Hi all, just wanted to share one of my latest project with you guys. These pics are just mock up ones, i will post more pics of the finished product later.


----------



## Big_Tom (Aug 19, 2007)

opcorn:


----------



## Bluegrape2 (Mar 3, 2012)

Wow bad ass. looks like the DP is going to be a tight fit. Can you put pics of the exhaust turbo mani up? what are the goals for this car?


----------



## lightsout (Oct 11, 2005)

Bluegrape2 said:


> Wow bad ass. looks like the DP is going to be a tight fit. Can you put pics of the exhaust turbo mani up? what are the goals for this car?

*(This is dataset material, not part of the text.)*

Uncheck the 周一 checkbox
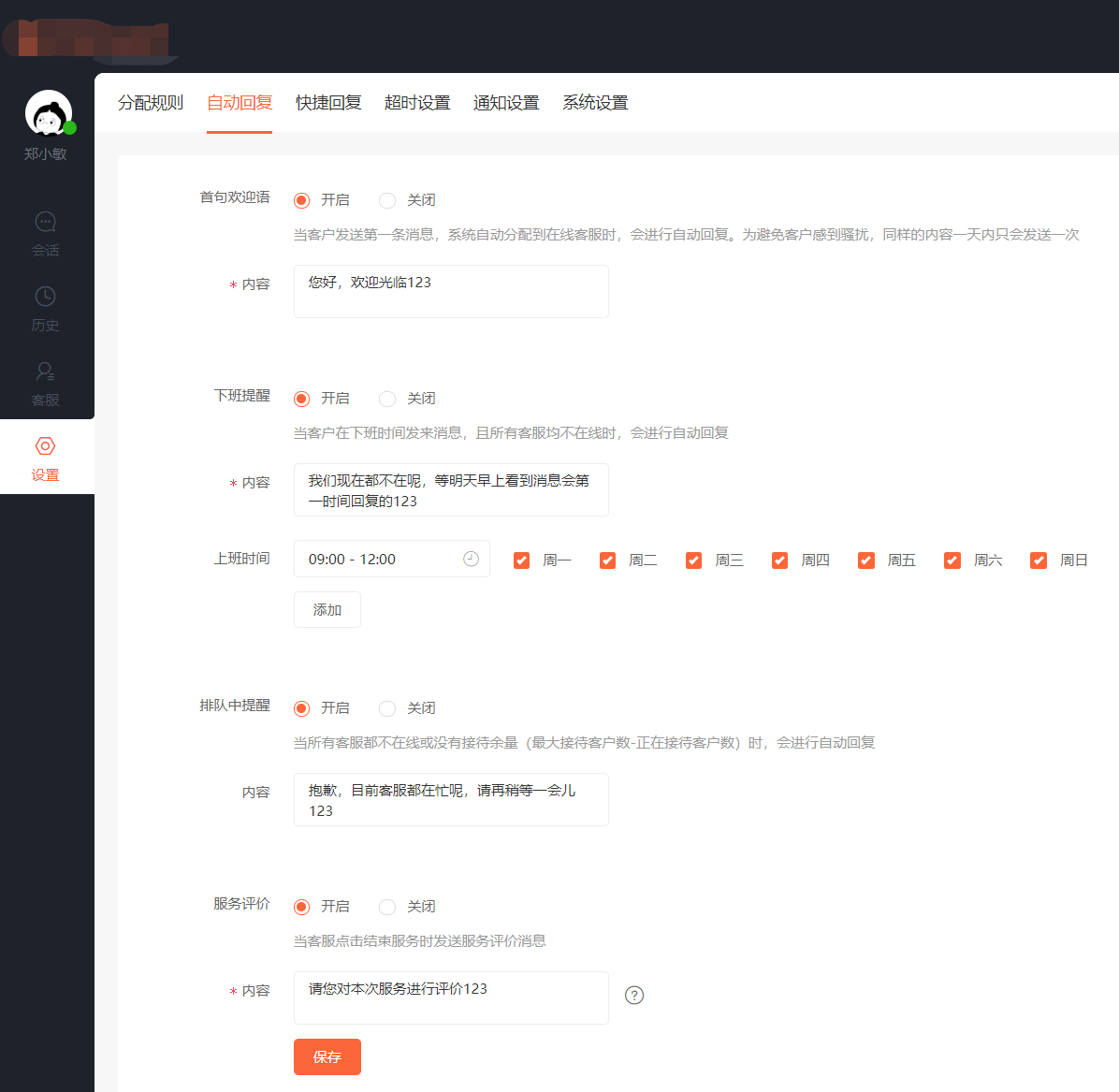Image resolution: width=1119 pixels, height=1092 pixels. point(522,561)
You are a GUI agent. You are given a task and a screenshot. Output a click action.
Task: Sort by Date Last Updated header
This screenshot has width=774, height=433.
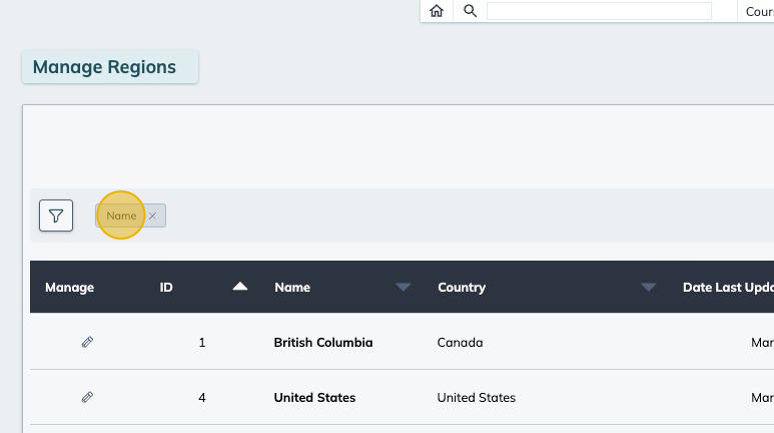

I will post up some more pics later on with the manifolds and turbo up pipe. DP not so bad.
No big plans as it is a DD that had a bad turbo, instead of putting wins we went with the single.


----------



## Rod Ratio (Jun 6, 2012)

Awesome! Subscribedopcorn:


----------



## Rod Ratio (Jun 6, 2012)

Wracking my brain on how you routed the header from the drivers side


----------



## masterqaz (Oct 5, 2007)

Rod Ratio said:


> Wracking my brain on how you routed the header from the drivers side


Should have some interesting spool characteristics


----------



## Rod Ratio (Jun 6, 2012)

masterqaz said:


> Should have some interesting spool characteristics


No doubt. I'm in for more info on this one. opcorn:


----------



## jvnorto (Dec 19, 2011)

please post moar!


----------



## wabbitGTl (Jan 2, 2007)

Very intrigued... opcorn:


----------



## Daskoupe (Oct 9, 2006)

as far as I know hes got this on the back burner. He has a very busy shop. And he still has r32 turbo he needs to get back on the road:laugh:


----------



## the mad conductor (Nov 12, 2009)

opcorn:


----------



## groundupjetta (Feb 1, 2010)

Awesome project opcorn:


----------